Jährlich werden rund 50.000 Nadelstichverletzungen (NSV) bei der Berufsgenossenschaft für Gesundheitsdienst und Wohlfahrtspflege (BGW) gemeldet – die Dunkelziffer liegt weit höher. Über die Hälfte aller Fälle ereignet sich im Pflegedienst. NSV sind keine Bagatellen: Das Infektionsrisiko für Hepatitis B beträgt bei Hohlnadeln bis zu 30 %. Für Sie als Personalverantwortliche ergeben sich daraus verschiedene Pflichten, um Ihre Mitarbeitenden wirksam zu schützen
Was Arbeitgeber zwingend beachten müssen
Das Arbeitsschutzgesetz (ArbSchG), die Biostoffverordnung (BioStoffV) und die Technische Regel TRBA 250 bilden den rechtlichen Rahmen. Nach § 11 BioStoffV müssen Einrichtungen des Gesundheitsdienstes Sicherheitsinstrumente bereitstellen, die spitze und scharfe Instrumente ersetzen oder absichern.
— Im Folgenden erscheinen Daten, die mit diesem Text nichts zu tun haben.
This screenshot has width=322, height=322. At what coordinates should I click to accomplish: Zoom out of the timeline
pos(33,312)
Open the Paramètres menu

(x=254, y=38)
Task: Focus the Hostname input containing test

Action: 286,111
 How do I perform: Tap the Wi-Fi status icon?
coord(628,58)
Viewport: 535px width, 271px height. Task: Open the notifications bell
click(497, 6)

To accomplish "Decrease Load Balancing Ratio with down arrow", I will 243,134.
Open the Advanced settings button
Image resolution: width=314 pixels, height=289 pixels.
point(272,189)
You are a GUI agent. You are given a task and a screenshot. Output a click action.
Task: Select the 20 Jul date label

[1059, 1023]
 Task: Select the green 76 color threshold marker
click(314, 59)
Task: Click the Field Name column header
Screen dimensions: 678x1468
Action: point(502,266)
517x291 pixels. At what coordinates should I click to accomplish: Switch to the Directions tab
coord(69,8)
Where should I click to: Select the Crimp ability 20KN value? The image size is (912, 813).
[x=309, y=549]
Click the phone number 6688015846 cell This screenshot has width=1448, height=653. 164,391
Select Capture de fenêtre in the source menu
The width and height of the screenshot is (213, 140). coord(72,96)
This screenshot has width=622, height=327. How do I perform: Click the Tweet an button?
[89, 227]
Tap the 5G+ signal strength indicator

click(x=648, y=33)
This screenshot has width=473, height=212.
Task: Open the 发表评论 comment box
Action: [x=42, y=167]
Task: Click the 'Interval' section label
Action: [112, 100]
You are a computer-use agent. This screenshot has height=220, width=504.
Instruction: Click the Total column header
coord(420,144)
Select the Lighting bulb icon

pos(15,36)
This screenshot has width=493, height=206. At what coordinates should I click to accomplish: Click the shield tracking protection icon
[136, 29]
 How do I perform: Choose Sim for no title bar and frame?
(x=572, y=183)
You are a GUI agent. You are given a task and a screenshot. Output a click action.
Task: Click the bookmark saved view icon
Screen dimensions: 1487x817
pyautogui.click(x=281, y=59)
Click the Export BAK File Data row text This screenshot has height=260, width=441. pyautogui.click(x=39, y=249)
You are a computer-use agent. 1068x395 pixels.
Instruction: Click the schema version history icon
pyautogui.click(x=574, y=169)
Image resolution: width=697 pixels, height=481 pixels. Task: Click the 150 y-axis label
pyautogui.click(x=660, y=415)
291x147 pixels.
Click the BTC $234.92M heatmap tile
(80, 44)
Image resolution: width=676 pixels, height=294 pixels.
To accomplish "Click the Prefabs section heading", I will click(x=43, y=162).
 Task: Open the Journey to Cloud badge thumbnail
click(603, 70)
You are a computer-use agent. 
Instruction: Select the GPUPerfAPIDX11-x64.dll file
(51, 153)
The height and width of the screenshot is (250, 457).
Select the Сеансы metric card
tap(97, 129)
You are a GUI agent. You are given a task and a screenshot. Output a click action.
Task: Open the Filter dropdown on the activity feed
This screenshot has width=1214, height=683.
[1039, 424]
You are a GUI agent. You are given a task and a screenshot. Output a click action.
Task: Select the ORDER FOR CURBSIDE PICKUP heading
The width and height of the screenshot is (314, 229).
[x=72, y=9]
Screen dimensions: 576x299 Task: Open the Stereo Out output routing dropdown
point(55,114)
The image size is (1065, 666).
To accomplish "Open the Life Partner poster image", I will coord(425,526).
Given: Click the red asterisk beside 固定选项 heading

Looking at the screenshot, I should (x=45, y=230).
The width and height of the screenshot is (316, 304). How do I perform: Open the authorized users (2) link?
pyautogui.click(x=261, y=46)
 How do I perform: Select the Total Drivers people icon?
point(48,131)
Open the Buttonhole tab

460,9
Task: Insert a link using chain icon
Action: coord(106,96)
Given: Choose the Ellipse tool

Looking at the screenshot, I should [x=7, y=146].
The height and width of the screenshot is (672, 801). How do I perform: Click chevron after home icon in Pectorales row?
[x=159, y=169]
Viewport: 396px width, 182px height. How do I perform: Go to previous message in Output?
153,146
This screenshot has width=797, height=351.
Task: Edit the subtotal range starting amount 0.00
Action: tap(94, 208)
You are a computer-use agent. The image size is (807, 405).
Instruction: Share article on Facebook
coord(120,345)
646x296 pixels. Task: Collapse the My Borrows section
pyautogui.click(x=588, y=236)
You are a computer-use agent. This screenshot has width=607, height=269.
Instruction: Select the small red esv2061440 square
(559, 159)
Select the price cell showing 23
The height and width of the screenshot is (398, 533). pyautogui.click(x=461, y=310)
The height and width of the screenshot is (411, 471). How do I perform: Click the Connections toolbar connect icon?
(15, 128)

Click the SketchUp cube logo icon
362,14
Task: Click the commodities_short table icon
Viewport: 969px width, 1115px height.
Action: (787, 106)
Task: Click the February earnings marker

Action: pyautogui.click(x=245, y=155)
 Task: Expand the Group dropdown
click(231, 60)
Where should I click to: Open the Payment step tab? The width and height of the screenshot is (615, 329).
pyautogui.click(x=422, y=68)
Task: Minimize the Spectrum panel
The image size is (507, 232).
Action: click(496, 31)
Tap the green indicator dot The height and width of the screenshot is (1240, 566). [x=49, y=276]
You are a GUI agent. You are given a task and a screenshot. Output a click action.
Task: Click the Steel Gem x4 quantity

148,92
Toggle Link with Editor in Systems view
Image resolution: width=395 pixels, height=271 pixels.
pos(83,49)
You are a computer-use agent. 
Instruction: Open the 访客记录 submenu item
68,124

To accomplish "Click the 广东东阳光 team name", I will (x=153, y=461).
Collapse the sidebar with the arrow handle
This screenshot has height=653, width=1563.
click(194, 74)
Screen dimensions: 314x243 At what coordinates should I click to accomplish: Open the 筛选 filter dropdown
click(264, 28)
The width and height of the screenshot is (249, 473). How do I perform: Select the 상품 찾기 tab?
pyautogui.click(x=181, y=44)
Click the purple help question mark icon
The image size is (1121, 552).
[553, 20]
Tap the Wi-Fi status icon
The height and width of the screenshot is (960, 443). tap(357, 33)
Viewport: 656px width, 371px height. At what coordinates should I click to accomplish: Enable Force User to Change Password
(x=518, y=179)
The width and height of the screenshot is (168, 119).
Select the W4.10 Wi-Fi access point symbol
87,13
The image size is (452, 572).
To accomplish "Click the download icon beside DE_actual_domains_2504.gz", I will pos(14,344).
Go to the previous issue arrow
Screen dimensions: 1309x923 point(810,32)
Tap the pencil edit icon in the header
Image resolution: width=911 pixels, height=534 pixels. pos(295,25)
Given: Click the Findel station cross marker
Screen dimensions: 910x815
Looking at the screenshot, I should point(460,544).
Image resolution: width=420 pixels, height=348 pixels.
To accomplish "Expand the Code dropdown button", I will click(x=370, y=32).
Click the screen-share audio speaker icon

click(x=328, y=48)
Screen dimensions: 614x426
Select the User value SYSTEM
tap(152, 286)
Arbeitgeber sind zudem verpflichtet, eine Gefährdungsbeurteilung zu erstellen und ein innerbetriebliches Meldesystem einzurichten.
Wer haftet – und wann?
Fehlen vorgeschriebene Schutzmaßnahmen, droht eine persönliche Haftung des Vorgesetzten, wenn Mitarbeiter durch Stichverletzungen gesundheitliche Schäden davontragen und Sie bewusst und wissentlich, z. B. um Kosten zu sparen, gegen bestehende Schutzpflichten verstoßen haben.